Repository files navigation

ModelMirrors

Verify that your implementation follows the rules defined by a TLA+ model through trace replay over a language-agnostic IPC protocol.

Overview

ModelMirrors uses Apalache to generate or load ITF traces from a TLA+ spec, then replays those traces step-by-step against a client process. At each step the mirror compares the client's actual state against the expected state from the trace and reports whether they match.

The mirror runs as a standalone process. Clients communicate with it over stdin/stdout using JSON messages. This means clients can be written in any language — they just need to speak the protocol.

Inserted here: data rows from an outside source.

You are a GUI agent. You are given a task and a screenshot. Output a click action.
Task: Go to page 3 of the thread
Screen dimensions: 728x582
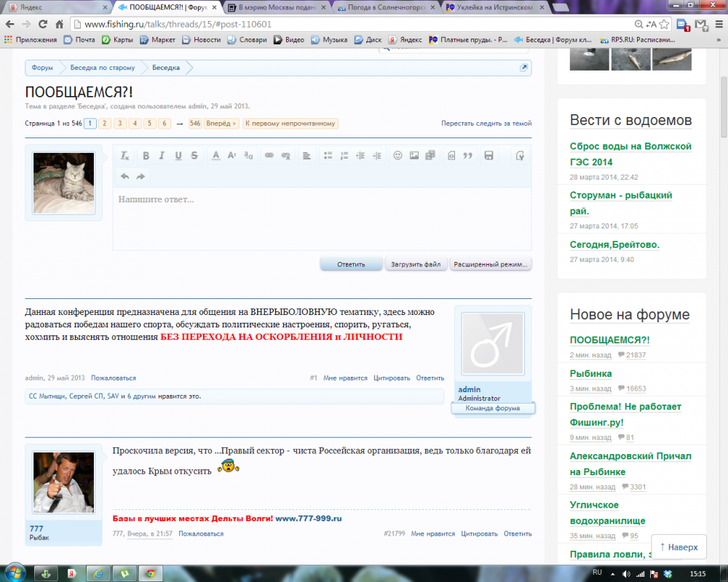tap(120, 124)
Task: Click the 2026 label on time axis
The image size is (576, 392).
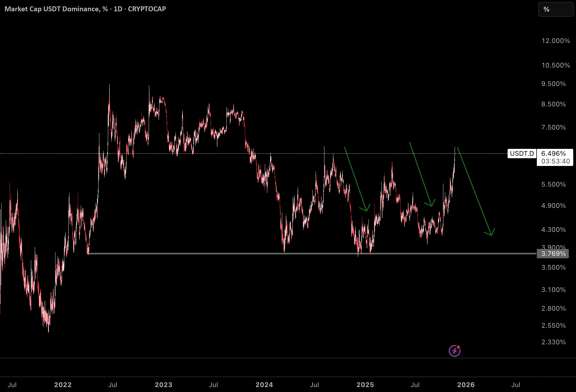Action: point(466,385)
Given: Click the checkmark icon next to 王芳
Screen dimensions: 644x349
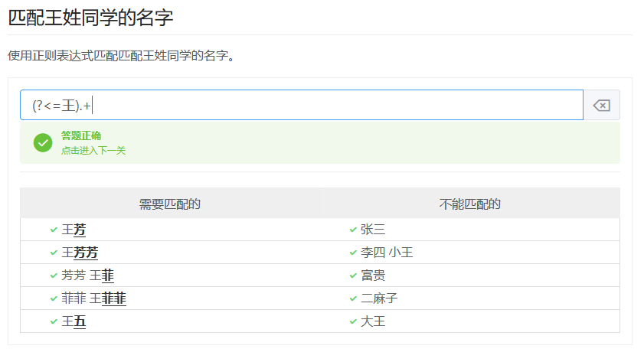Looking at the screenshot, I should tap(54, 230).
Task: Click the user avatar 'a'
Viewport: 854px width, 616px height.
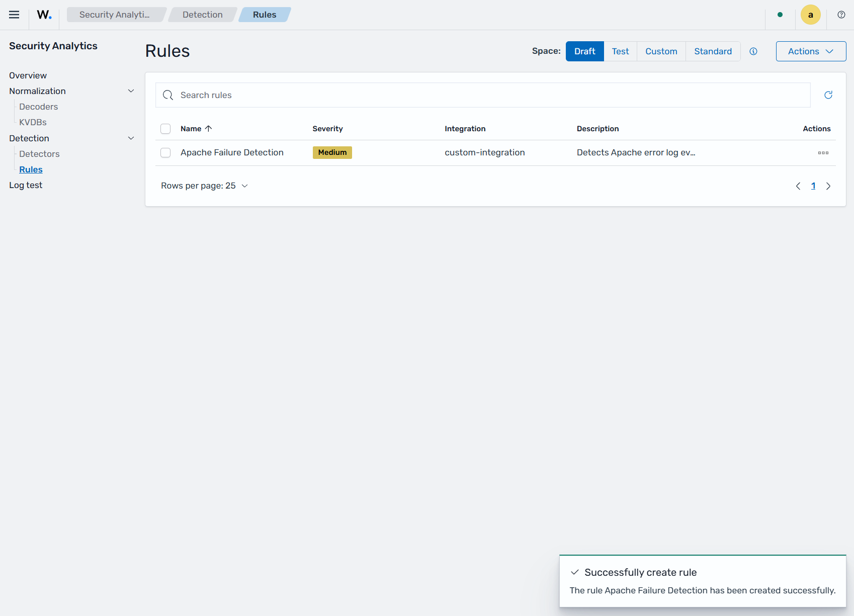Action: pyautogui.click(x=811, y=15)
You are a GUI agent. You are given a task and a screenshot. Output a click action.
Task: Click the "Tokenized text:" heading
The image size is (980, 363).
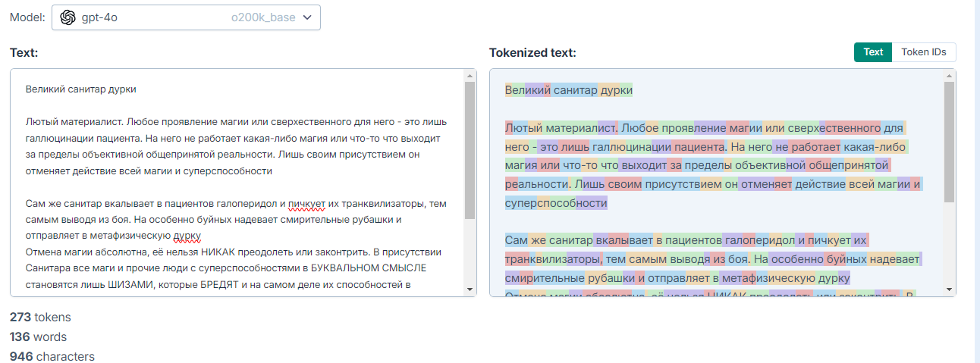[532, 53]
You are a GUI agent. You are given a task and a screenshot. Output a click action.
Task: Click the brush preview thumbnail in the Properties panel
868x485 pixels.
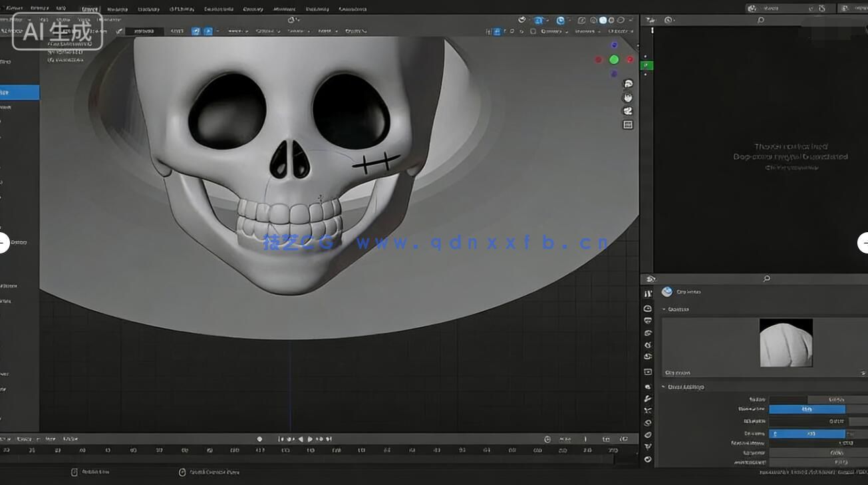(787, 343)
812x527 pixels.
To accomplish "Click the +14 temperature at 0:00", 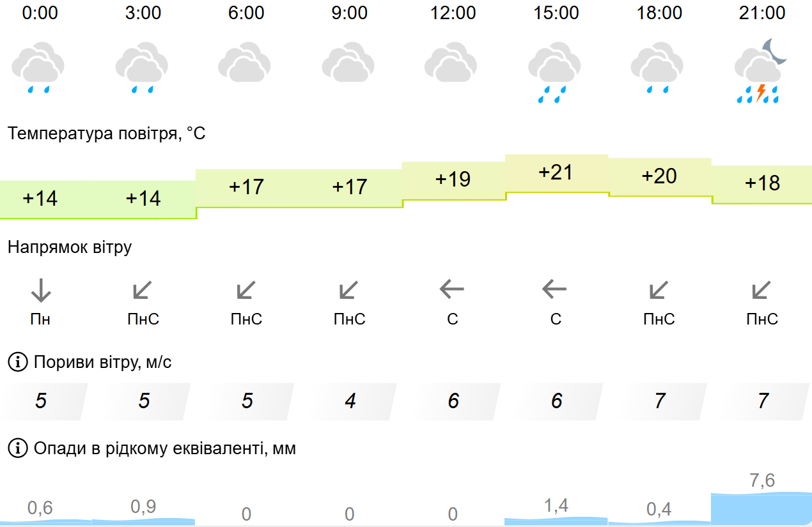I will (40, 199).
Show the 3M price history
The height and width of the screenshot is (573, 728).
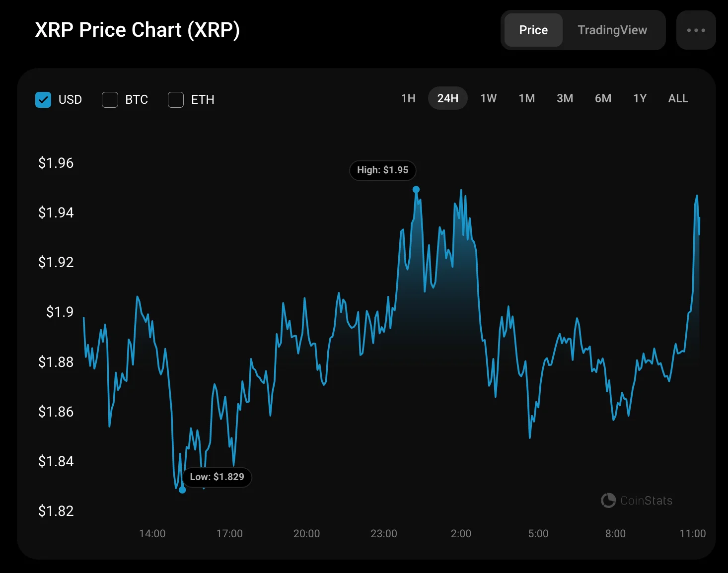click(565, 98)
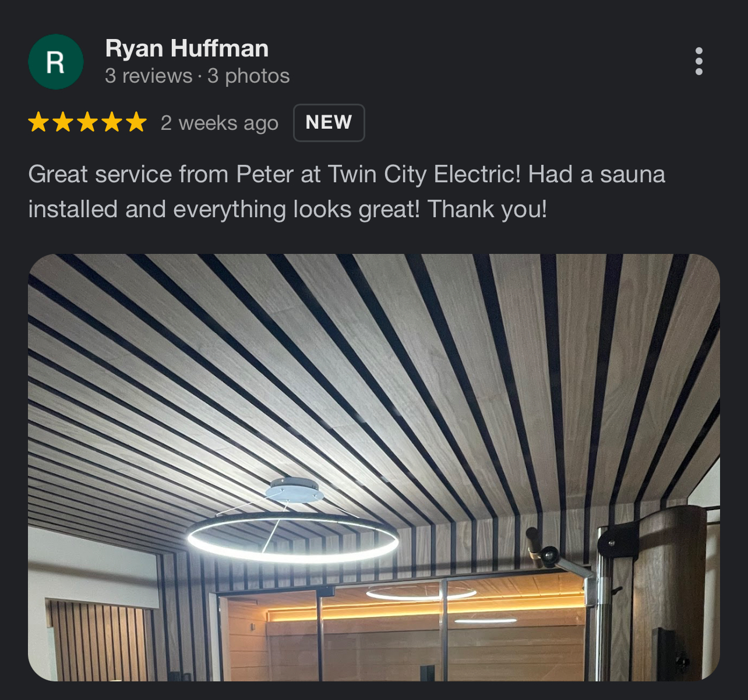Select the fourth gold rating star
Screen dimensions: 748x700
coord(112,122)
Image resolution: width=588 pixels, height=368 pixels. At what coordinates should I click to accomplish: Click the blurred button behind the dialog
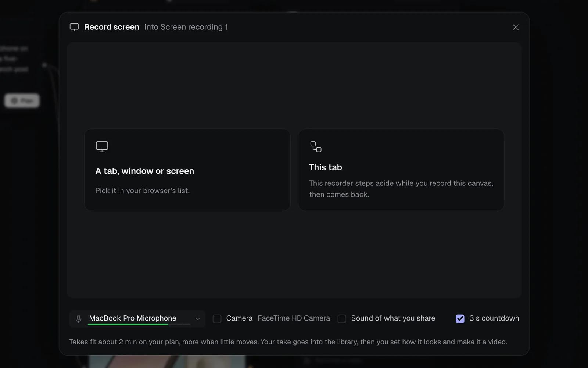(x=22, y=100)
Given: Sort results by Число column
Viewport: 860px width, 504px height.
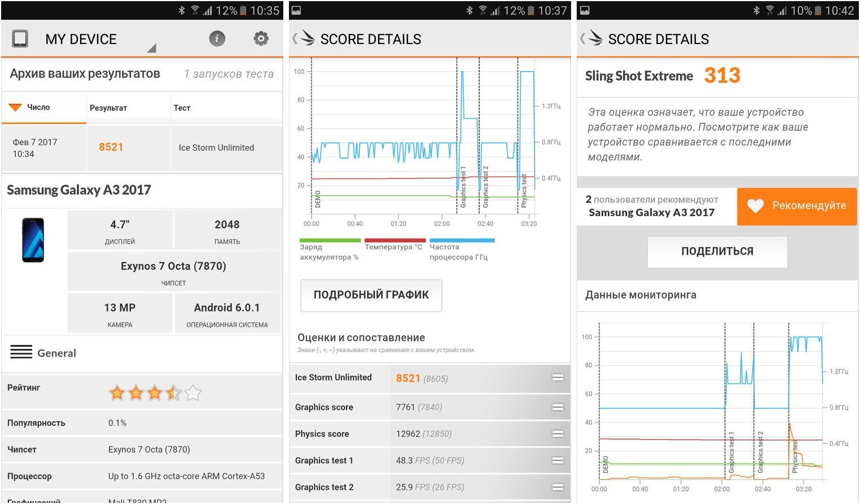Looking at the screenshot, I should click(x=38, y=107).
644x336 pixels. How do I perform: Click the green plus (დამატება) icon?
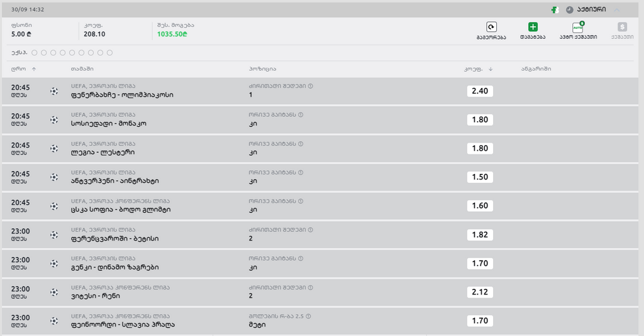coord(532,27)
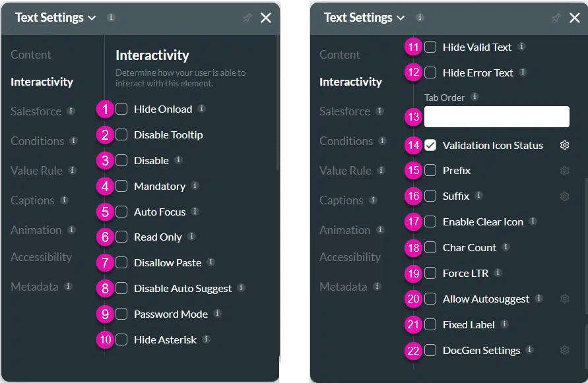This screenshot has width=588, height=383.
Task: Enable the Mandatory checkbox
Action: pyautogui.click(x=122, y=186)
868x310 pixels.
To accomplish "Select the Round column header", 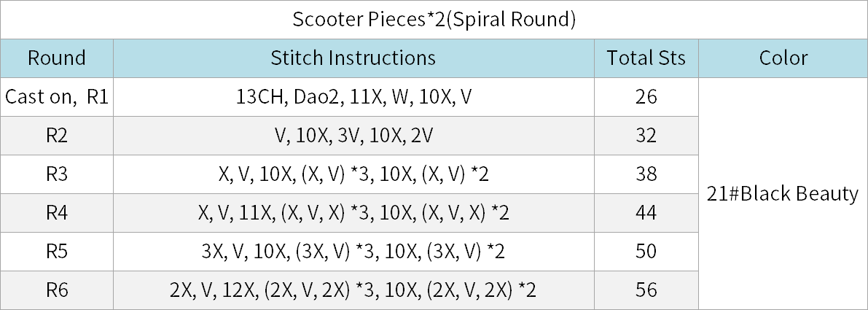I will point(57,58).
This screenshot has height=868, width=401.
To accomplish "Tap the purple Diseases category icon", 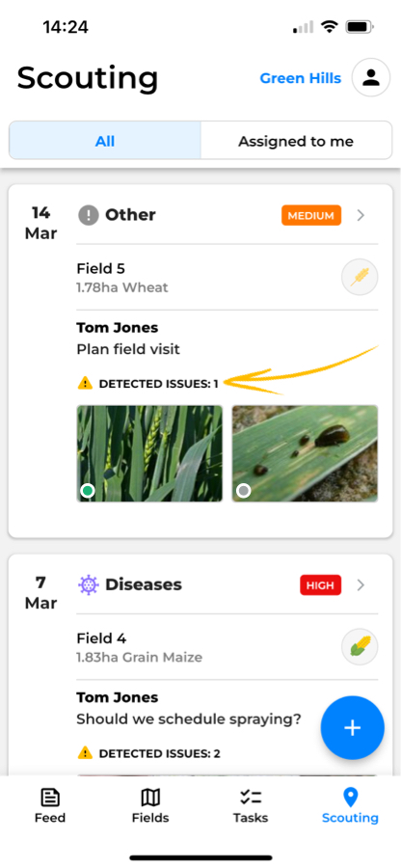I will (x=89, y=584).
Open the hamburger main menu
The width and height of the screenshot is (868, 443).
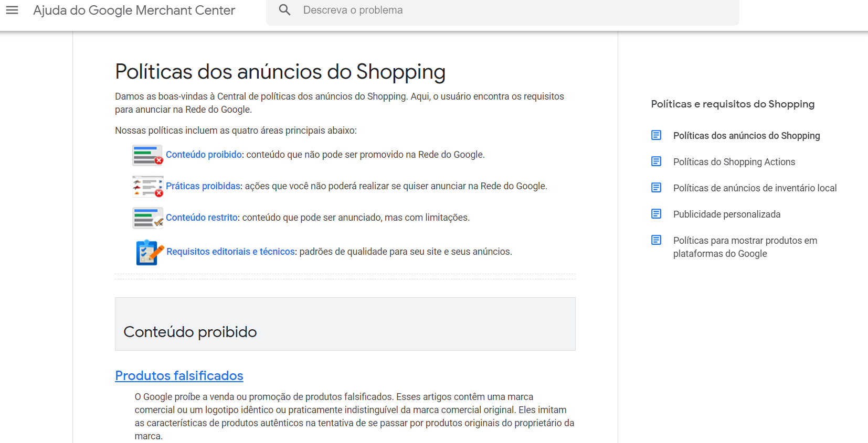(12, 10)
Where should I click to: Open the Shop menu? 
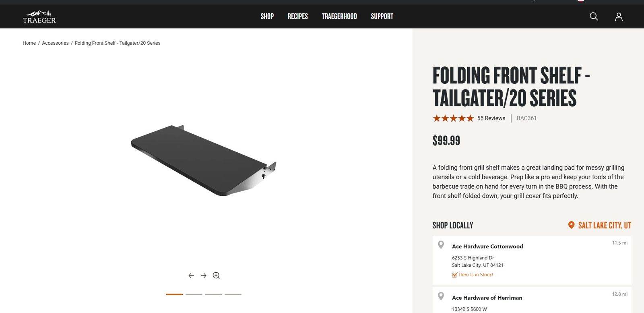point(267,17)
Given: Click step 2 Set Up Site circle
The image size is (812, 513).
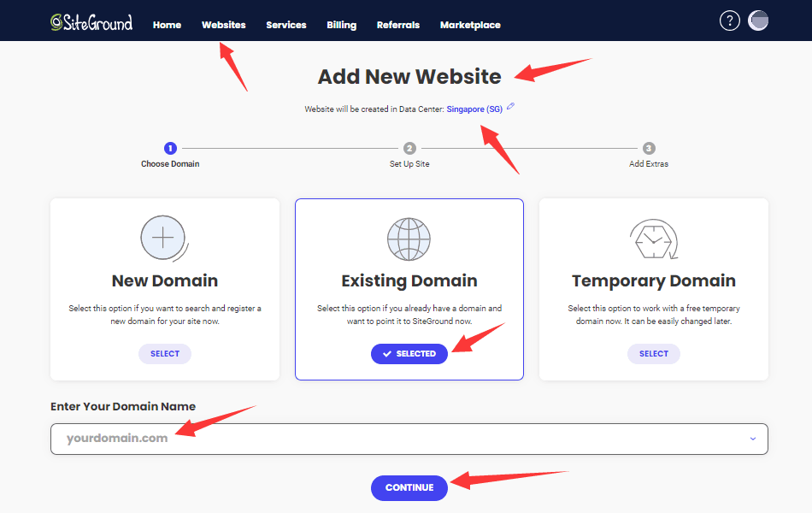Looking at the screenshot, I should (409, 148).
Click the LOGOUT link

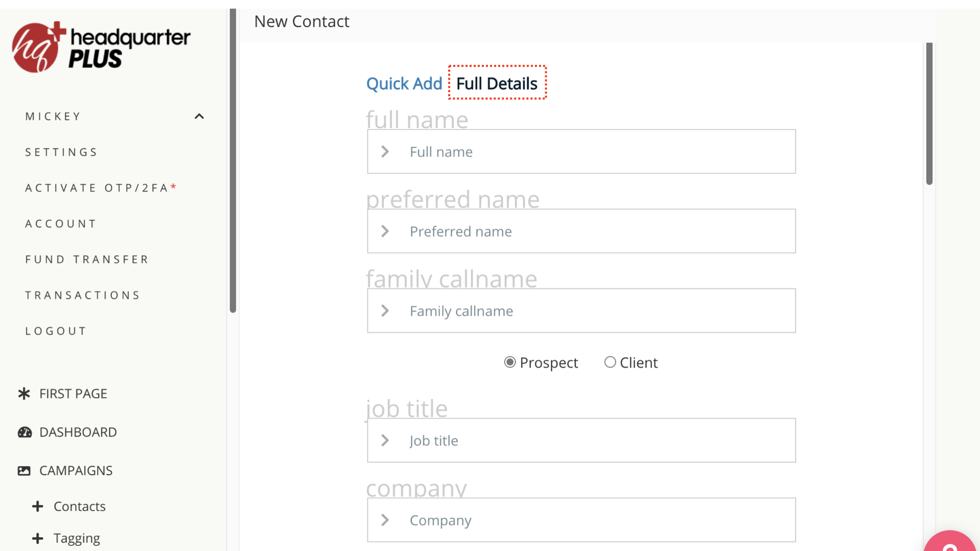pos(56,332)
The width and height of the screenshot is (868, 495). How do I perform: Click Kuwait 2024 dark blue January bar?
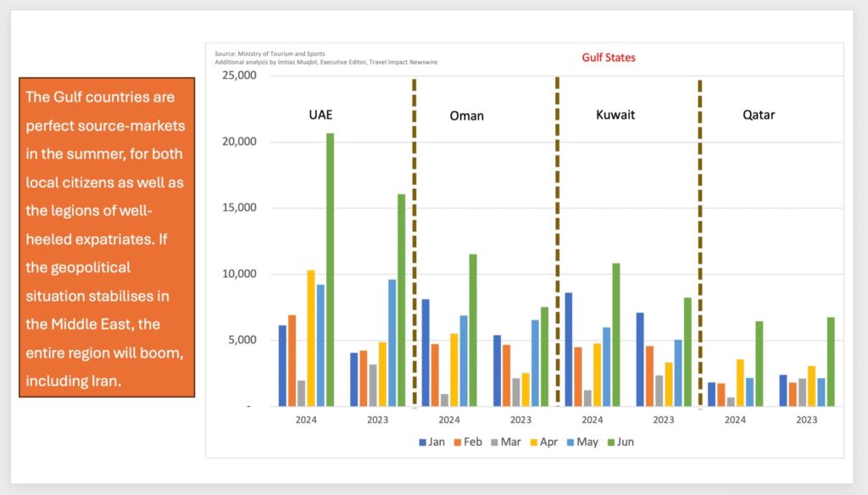coord(569,349)
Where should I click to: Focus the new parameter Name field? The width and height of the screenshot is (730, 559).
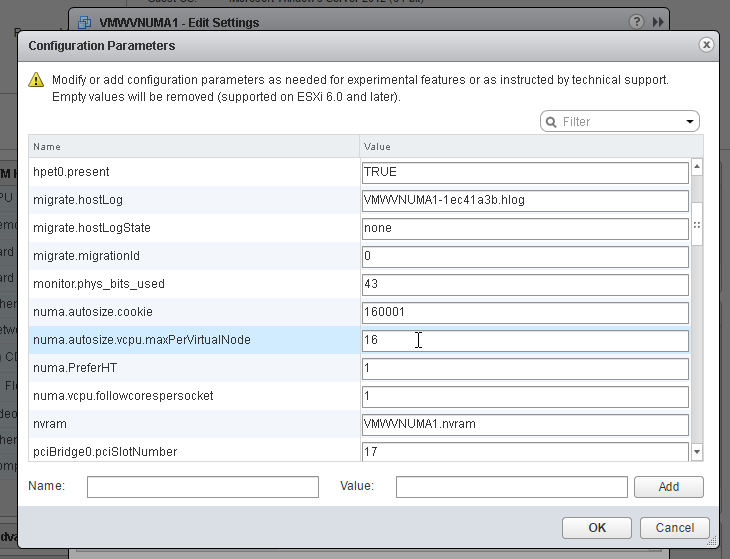(x=202, y=487)
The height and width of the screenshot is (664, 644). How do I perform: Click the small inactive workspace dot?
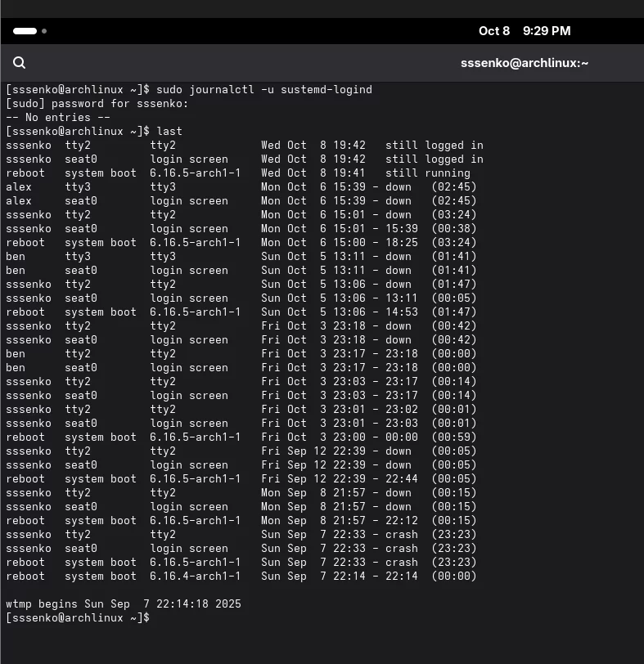click(x=44, y=31)
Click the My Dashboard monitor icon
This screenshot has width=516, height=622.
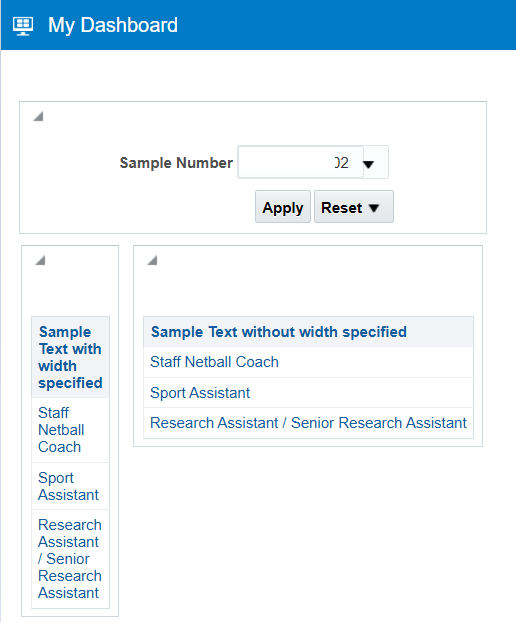[x=23, y=26]
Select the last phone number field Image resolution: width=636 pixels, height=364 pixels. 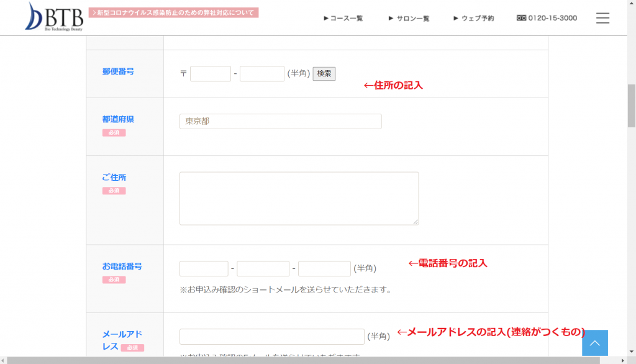click(x=324, y=268)
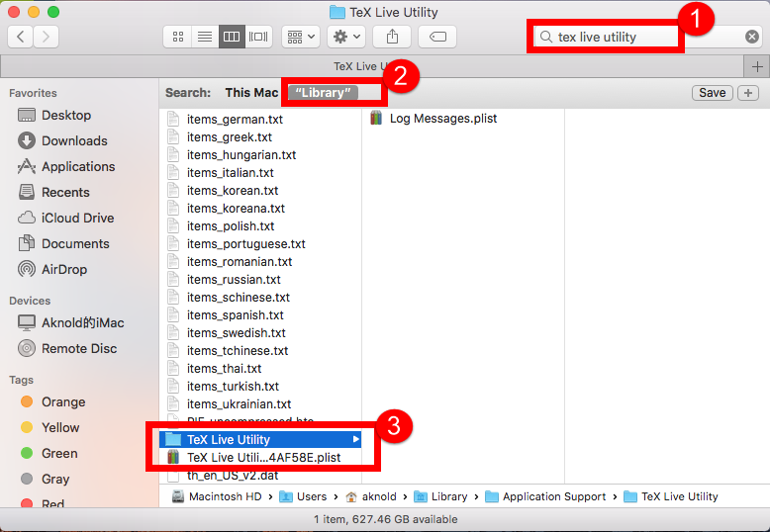The image size is (770, 532).
Task: Clear the search field text
Action: click(752, 37)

+----------------+     JSON over stdin/stdout     +-----------------+
| Client Process | <----------------------------> | Mirror Process  |
| (your impl)    |                                | (ModelMirrors)  |
+----------------+                                +-----------------+
                                                          |
                                                    +-----+------+
                                                    | Apalache   |
                                                    | (TLA+ spec)|
                                                    +------------+

Two ways to register

Register with a spec file (full pipeline)

The mirror validates the spec, generates traces, then replays them:

Client                Mirror
  | --- register --------> |
  |                        | -- validate spec + generate traces
  | <-- spec_validated --- |
  | <-- initial_state ---- |
  | --- report_state ----> |
  | <-- step_ok / mismatch |
  |        ...             |
  | <-- all_steps_done --- |

RegisterTraces with inline ITF traces (skip validation + generation)

If you already have ITF traces (e.g. generated offline, or from a previous run), send them directly. The mirror skips Apalache entirely and goes straight to replay:

Client                Mirror
  | -- register_traces --> |
  | <-- spec_validated --- |
  | <-- initial_state ---- |
  | --- report_state ----> |
  |        ...             |
  | <-- all_steps_done --- |

Quick Start

Prerequisites

Build

cabal build all

Or with Bazel:

bazel build //...

Run the mirror

cabal run ModelMirrors

The mirror reads a single ClientMessage from stdin, processes it, and writes MirrorMessage replies to stdout.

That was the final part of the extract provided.